Hereditary inclusion body myopathy

Hereditary inclusion body myopathies (HIBM) are a group of rare genetic disorders which have different symptoms. Generally, they are neuromuscular disorders characterized by muscle weakness developing in young adults. Hereditary inclusion body myopathies comprise both autosomal recessive and autosomal dominant muscle disorders that have a variable expression (phenotype) in individuals, but all share similar structural features in the muscles.

The term hereditary inclusion body myopathy (HIBM) was historically used to describe multiple distinct genetic conditions and is now considered antiquated; specific gene names are now used in disease nomenclature, such as GNE myopathy and VCP-associated multisystem proteinopathy.

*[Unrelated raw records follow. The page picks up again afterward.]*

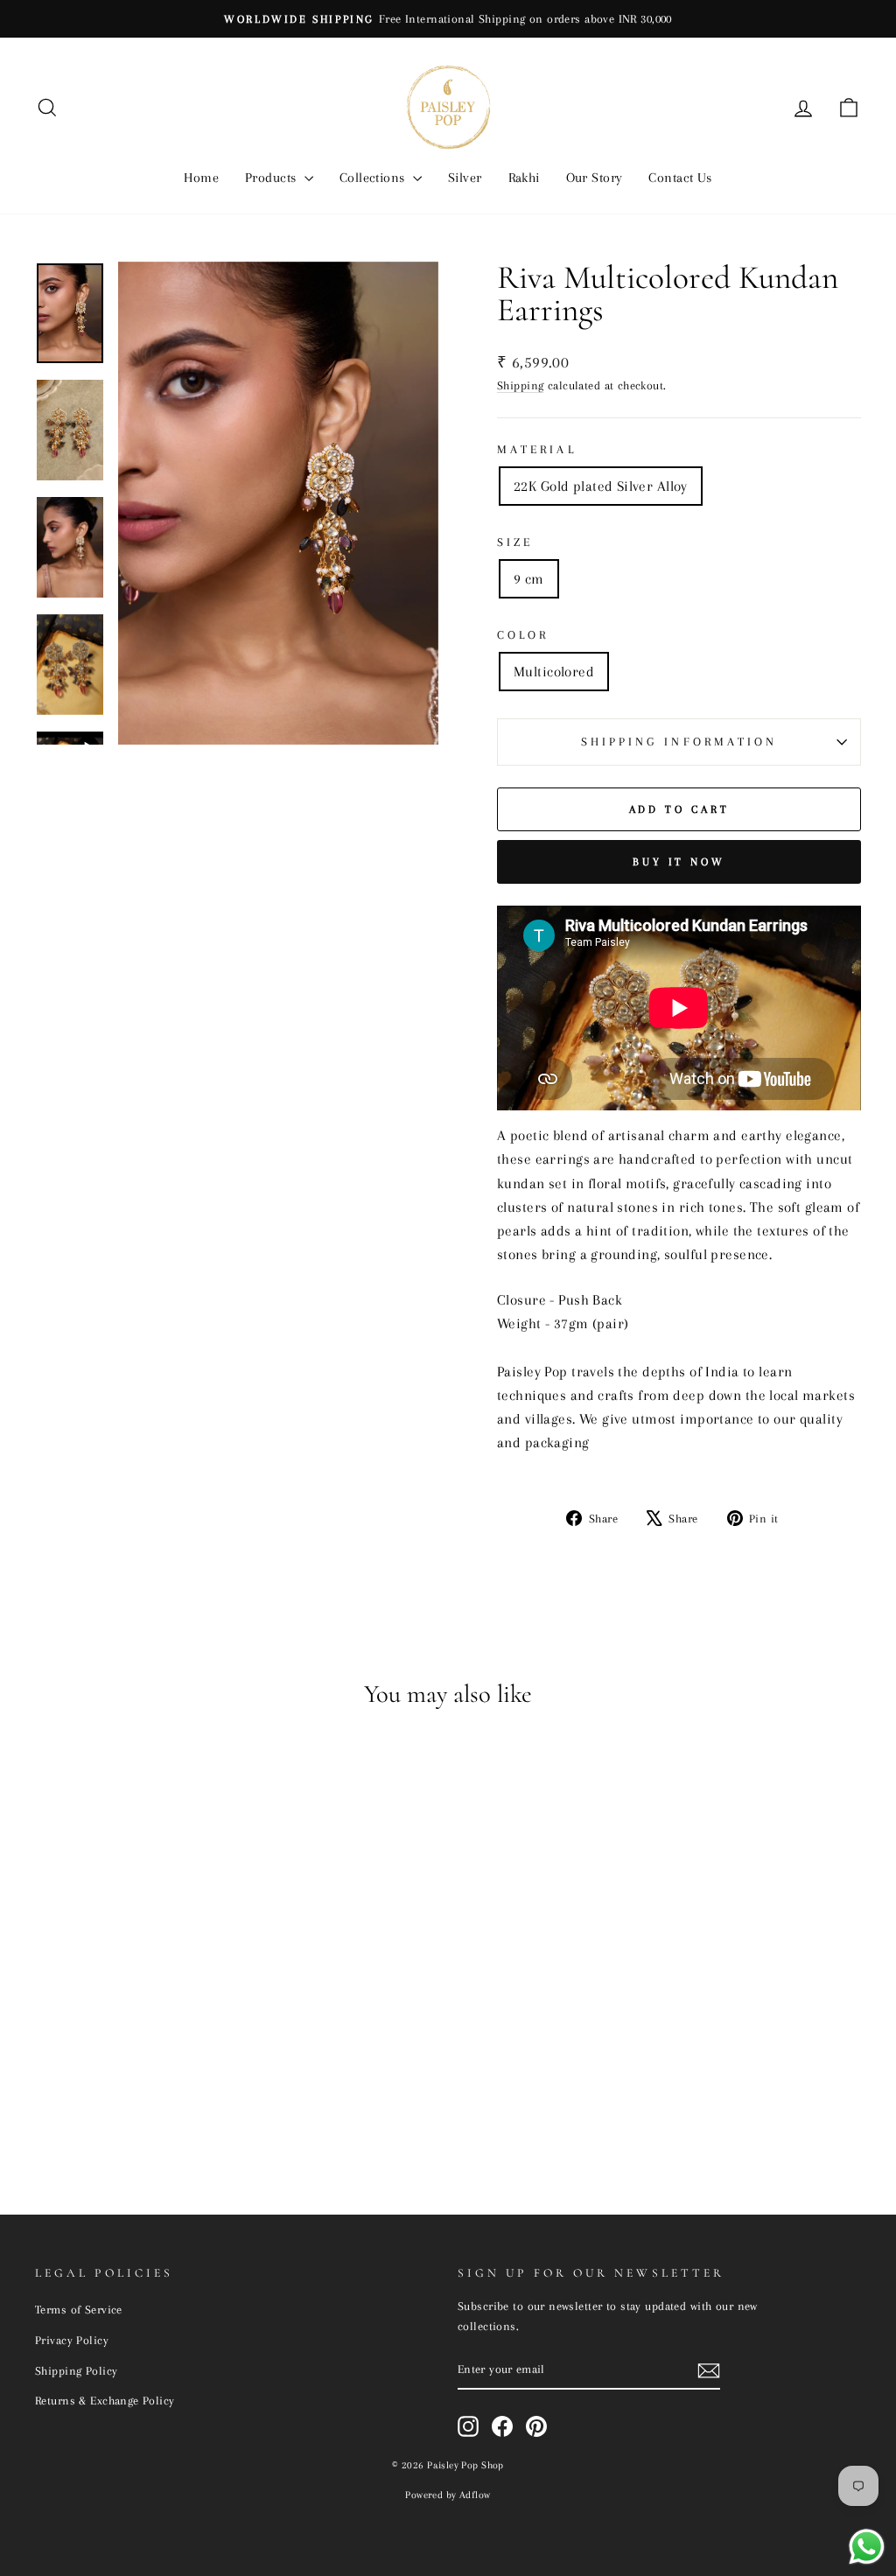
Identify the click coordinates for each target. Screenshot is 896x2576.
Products (272, 178)
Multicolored (554, 671)
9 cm (529, 578)
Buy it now (679, 862)
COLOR (523, 634)
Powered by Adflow (447, 2495)
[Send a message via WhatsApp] (866, 2546)
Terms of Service (78, 2309)
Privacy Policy (71, 2340)
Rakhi (524, 178)
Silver (465, 178)
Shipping (520, 385)
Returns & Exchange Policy (105, 2400)
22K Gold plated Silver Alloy (601, 486)
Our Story (594, 178)
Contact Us (679, 178)
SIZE (515, 542)
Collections (374, 178)
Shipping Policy (76, 2370)
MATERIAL (537, 449)
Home (201, 178)
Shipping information (679, 741)
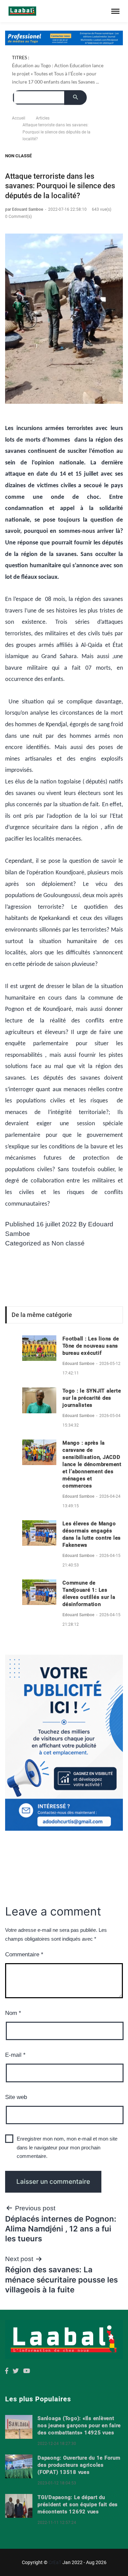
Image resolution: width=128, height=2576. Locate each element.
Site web (16, 2097)
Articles (42, 118)
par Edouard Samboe (24, 209)
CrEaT (54, 2562)
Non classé (18, 155)
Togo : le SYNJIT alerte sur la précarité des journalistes (91, 1398)
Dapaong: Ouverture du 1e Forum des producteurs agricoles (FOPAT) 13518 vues (79, 2465)
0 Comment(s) (18, 216)
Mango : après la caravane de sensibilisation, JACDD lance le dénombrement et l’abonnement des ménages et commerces (92, 1464)
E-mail (15, 2055)
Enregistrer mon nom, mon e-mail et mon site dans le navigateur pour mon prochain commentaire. (67, 2147)
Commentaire (24, 1954)
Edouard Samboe (78, 1363)
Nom (13, 2013)
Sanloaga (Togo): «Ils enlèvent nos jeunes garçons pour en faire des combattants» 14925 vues (79, 2425)
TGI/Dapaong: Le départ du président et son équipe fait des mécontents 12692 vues (78, 2504)
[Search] (75, 97)
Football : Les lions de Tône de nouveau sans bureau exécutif (90, 1346)
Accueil (18, 118)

HIBMs are a group of muscle wasting disorders that are uncommon in the general world population. One autosomal recessive form of HIBM is known as IBM2 or GNE myopathy, which is a common genetic disorder amongst people of Iranian Jewish descent. IBM2 has also been identified in other minorities throughout the world, including those of Asian, European, and South American, and Middle Eastern descent. In Japan and other East Asian countries, this disorder is known as distal myopathy with rimmed vacuoles (DMRV).

One autosomal dominant form of HIBM is known as VCP-associated multisystem proteinopathy, which in addition to affecting muscles, can also affect bone and/or the central nervous systems.